I reviewed No28 last year after spending many a Sunday night kicking off my alternative weekend, back when I worked in a bar and rarely saw sunlight. Anyway, now we’re grownups with efficient body clocks and salaries in our pockets, we headed back to No28, this time with the Saturday night crowd, to try the food.

The drink selection is so-so at No28. Since they took Briska off the bar, we usually opt for bottles of Estrella or another continental lager. I spotted an ad for ‘Cocktail of the Week’ for a fiver, so I decided to give that a go. I have since forgotten the name (surprise surprise) but it was a gin-based gingery cocktail with orange and rose petals, quite the treat.

A rare photo of me enjoying a cocktail
A rare photo of me enjoying a cocktail

The menu is pretty small – a range of tapas/bar snacks, a few desserts and roasts on a Sunday. As a big fan of tapas, I was keen to try a bit of everything No28 had to offer. The offer was four tapas for £12.50 or eight for £20, we went with the latter despite the ‘serves 3-4 people’ recommendation. From the exhaustive list, we picked: Buttermilk fried chicken skewers, pork and kimchi pot-stickers, pan fried halloumi cheese, cheesy Mexican quesadillas, Tuscan chicken Arancini risotto balls, mixed pepper and feta cheese tagine, chips with roast beef brisket gravy and curried butternut squash and cashew croquettes. And breathe.


The bar began to get increasingly busy, but we’d found ourselves a table tucked away to the side so it didn’t bother us too much. Staff were clearly torn between waiting tables and serving at the bar, so service was slow but we weren’t in a hurry. Eventually the tapas came, laid out on three huge wooden slabs. We weren’t offered plates, but we were too hungry to go and find a waiter so we dug in.

No28's tapas menu in all its glory
No28’s tapas menu in all its glory

Despite the wide variety of dishes, every item was piping hot and perfectly served. Our favourites were the chips with brisket gravy, pork pot-stickers and Tuscan chicken risotto balls. The only dish that we both turned our noses up were the Mexican quesadillas, which were reminiscent of Findus crispy pancakes, not my favourite 90s delicacy.
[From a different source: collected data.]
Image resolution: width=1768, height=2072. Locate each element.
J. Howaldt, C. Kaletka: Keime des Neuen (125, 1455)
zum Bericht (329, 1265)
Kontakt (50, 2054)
Each item had its own individual flavour, and we pretty much polished off the lot. My only qualms would be that there was a lot of deep-fried/pan-fried food, and it got a bit samey but it could be because of our choices. A good salad or rice dish wouldn’t go amiss.

We paid at the bar and were charged for two sets of four tapas, rather than the eight for £20 deal and didn’t realise until we had left; a fault on our part, really. Overall, eating at No28 was a decent experience and I’d be keen to head back with a few friends to grab some snacks before a night out, but it’s the atmosphere and surroundings that make No28, not necessarily the food or drink.